Svelato il Padiglione Italia
Biennale, Giuli torna a criticare il Padiglione russo. E conferma che per la destra cultura è libertà. Buttafuoco lo ringrazia
Nel messaggio del ministro un duro affondo contro le autocrazie, ma anche il richiamo al rispetto dell'autonomia della Biennale. Gardini: «Bene Giuli. L’arte non si tutela bombardando come fa la Russia»
Arriva dalla presentazione del Padiglione Italia alla Biennale Arte 2026 di Venezia la più efficace smentita di una certa narrazione che vorrebbe la destra come una caserma e il governo impegnato in una occupazione manu militari di tutti gli spazi, con conseguente censura di qualunque visione non allineata. Nel messaggio di saluto alla conferenza stampa, il ministro della Cultura Alessandro Giuli ha ribadito la contrarietà del governo alla presenza del Padiglione della Federazione Russa, ma ha anche aggiunto che è stata una «libera e autonoma scelta della Biennale di Venezia che siamo tenuti a rispettare». Parole per cui il presidente della Biennale, Pietrangelo Buttafuoco, lo ha ringraziato perché proprio «questa diversità di posizione conclama l’autonomia» della Biennale e la sua estraneità a qualsiasi forma di censura.
Giuli: «Il governo contrario al padiglione russo, ma la libera scelta della Biennale va rispettata»
Dunque, la giornata rappresenta anche la pietra tombale su certe ricostruzioni giornalistiche che hanno voluto vedere nella vicenda uno «scontro nel cuore della destra». «L’arte è una delle migliori espressioni dell’identità plurale di un popolo: è libera quando è libero il governo che la mette in condizioni di esprimersi. L’Italia appartiene al mondo libero ed è felice di valorizzare qualsiasi forma artistica, anche l’arte dissidente», ha detto Giuli nel suo videomessaggio.
«Non si può dire lo stesso delle autocrazie che, all’interno della Biennale di Venezia, sono titolari di padiglioni come quello della Federazione Russa che verrà aperto, contrariamente all’opinione del governo italiano che rappresento, per la libera e autonoma scelta della Biennale di Venezia che siamo tenuti a rispettare», ha aggiunto il ministro, sottolineando che «per quanto mi riguarda, come ministro della Cultura, ritengo che l’arte di un’autocrazia sia libera soltanto nella misura in cui sia dissidente rispetto a quella autocrazia».

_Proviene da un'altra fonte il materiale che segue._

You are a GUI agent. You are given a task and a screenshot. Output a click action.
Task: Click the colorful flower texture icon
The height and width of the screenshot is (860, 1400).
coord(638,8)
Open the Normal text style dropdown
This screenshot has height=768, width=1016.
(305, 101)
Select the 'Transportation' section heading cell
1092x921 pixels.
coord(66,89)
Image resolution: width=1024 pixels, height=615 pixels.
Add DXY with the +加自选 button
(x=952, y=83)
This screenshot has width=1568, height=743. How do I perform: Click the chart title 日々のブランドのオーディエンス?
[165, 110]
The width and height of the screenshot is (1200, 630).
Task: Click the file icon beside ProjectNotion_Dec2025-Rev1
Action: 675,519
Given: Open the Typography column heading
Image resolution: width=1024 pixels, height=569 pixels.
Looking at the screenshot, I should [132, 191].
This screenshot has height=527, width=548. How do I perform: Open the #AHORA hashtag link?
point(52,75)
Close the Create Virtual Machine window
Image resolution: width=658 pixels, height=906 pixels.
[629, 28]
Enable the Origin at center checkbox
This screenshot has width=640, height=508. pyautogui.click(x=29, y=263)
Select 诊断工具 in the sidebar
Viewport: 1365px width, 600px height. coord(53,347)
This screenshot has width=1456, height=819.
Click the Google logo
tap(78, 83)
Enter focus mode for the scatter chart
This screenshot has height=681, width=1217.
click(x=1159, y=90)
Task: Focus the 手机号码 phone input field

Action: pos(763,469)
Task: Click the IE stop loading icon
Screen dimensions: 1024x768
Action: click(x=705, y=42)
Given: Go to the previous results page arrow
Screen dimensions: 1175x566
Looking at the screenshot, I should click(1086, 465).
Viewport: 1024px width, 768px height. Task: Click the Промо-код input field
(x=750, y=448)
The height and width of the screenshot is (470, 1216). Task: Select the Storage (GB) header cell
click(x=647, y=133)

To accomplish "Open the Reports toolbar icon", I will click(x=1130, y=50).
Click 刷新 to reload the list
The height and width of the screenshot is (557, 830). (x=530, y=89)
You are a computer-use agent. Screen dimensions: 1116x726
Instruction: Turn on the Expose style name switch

L’affondo del ministro contro gli Stati autocratici
«Quando è scelta dai vertici di uno Stato autocratico, non ha la libertà consentita alla pura espressione artistica: quell’espressione che il popolo ucraino vede ogni giorno calpestata dalle bombe della Russia che, da oltre quattro anni, ne ha invaso i confini, le case, le famiglie, la libertà Con queste parole vi auguro una gran bella festa tutta dedicata alla libertà del Padiglione Italia», ha sottolineato ancora Giuli, aggiungendo che «ancora una volta l’Italia riuscirà a esprimere all’interno della Biennale, attraverso il proprio padiglione, un’eccellenza artistica di grande forza e di grande qualità».
Buttafuoco ringrazia Giuli: «La diversità di posizione conclama l’autonomia della Biennale»
«Ancora una volta – ha detto il presidente della Fondazione La Biennale di Venezia – voglio ringraziare il ministro perché questa diversità di posizione, dettata dalle regole, dalle procedure e dalle leggi perfino quelle internazionali, questa diversità di posizione conclama, e lo ringrazio, l’autonomia di una istituzione che da 130 anni in una città speciale e particolare, qual è Venezia, costruisce il sentiero dove chiusura e censura sono ancora una volta fuori dall’ingresso della fondazione Biennale di Venezia».
Gardini: «Bene le parole del ministro»
«Bene le dichiarazioni del ministro Giuli alla Biennale di Venezia», ha commentato il vicecapogruppo di Fratelli d’Italia alla Camera dei Deputati, Elisabetta Gardini. «Ciò che accade in Ucraina riguarda eccome l’arte, perché il modo migliore per tutelarla non è bombardandola, come invece fa sistematicamente la Russia in Ucraina con il chiaro intento di cancellare l’identità artistica ucraina. Di questo sarebbe importante discuterne alla Biennale, invece di girare lo sguardo altrove e fare finta di niente».